__Action item__
No picture belongs in the answer, which must hold exactly the lines from the one with "Click the Sales Cycle 112 value" through the final line below.

__Data for this task__

┄┄┄┄┄┄┄┄┄┄┄┄┄┄┄┄┄┄┄┄

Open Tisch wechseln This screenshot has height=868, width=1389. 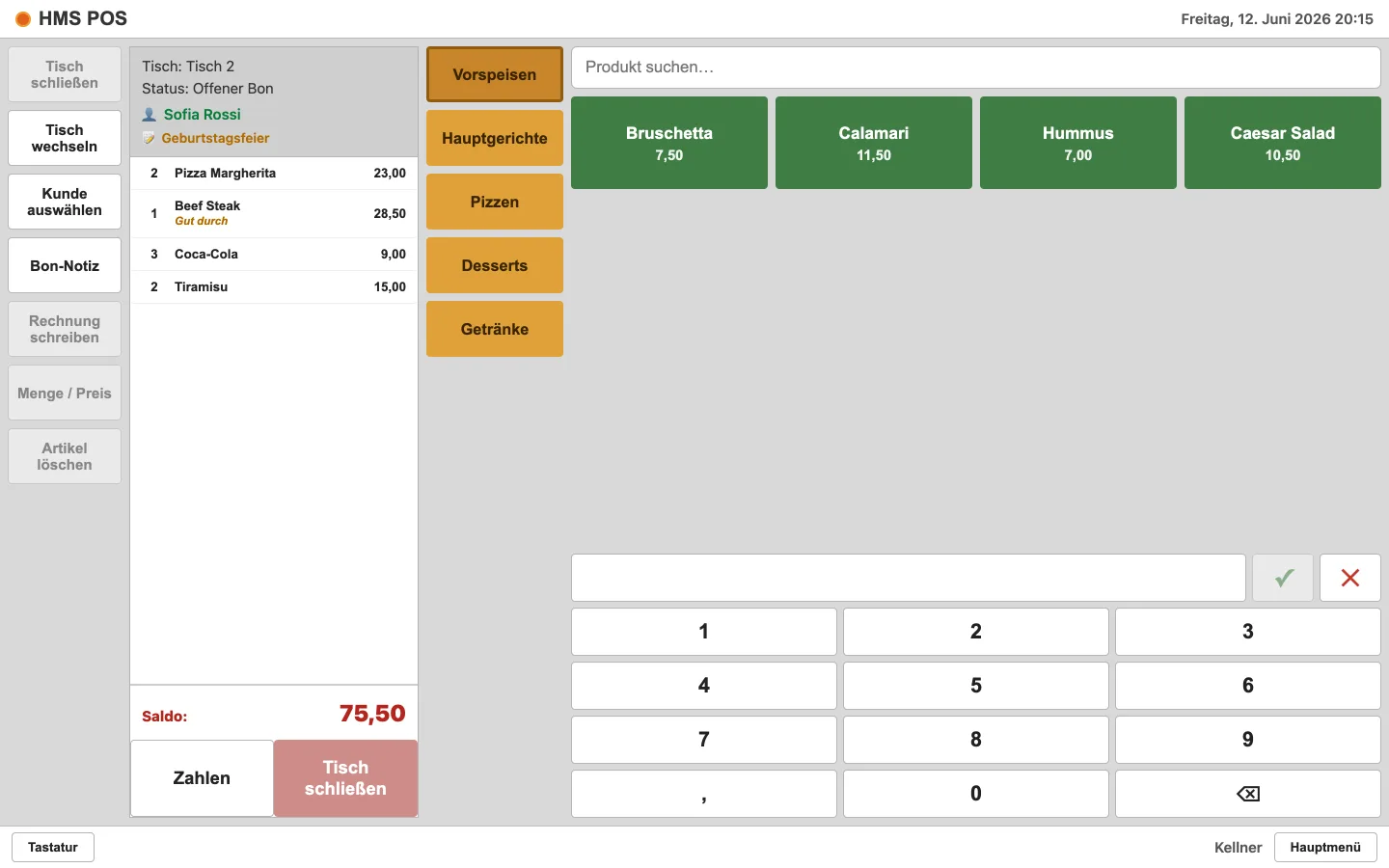(x=65, y=138)
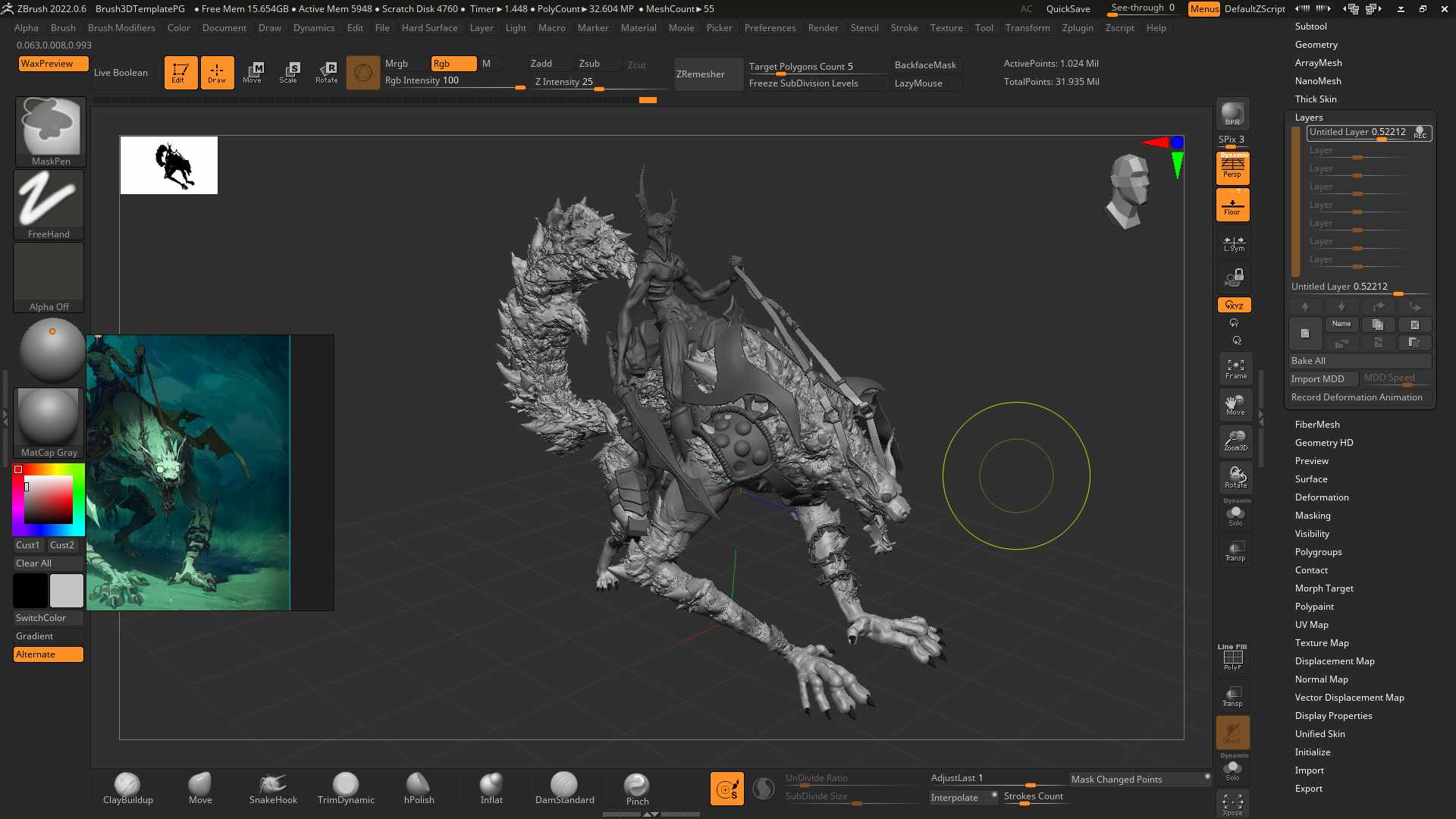Open the MatCap Gray material picker
The image size is (1456, 819).
click(x=49, y=423)
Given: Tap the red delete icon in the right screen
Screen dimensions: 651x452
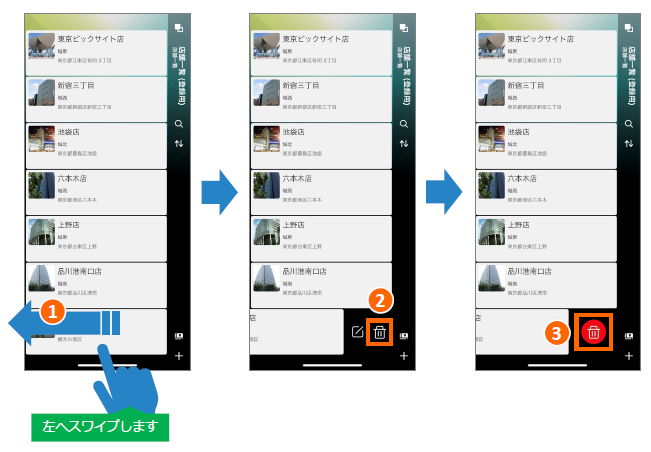Looking at the screenshot, I should pyautogui.click(x=594, y=332).
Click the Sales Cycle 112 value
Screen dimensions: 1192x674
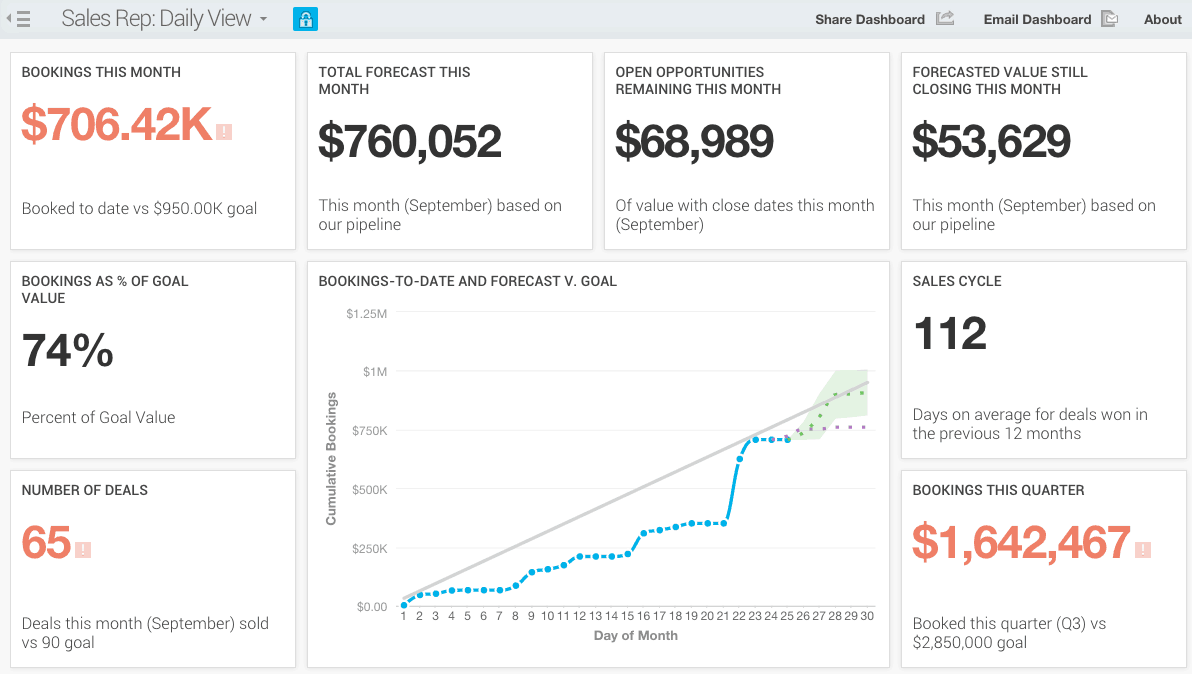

┄┄┄┄┄┄┄┄┄┄┄┄┄┄┄┄┄┄┄┄

__Task result__
Click the Sales Cycle 112 value
Screen dimensions: 1192x674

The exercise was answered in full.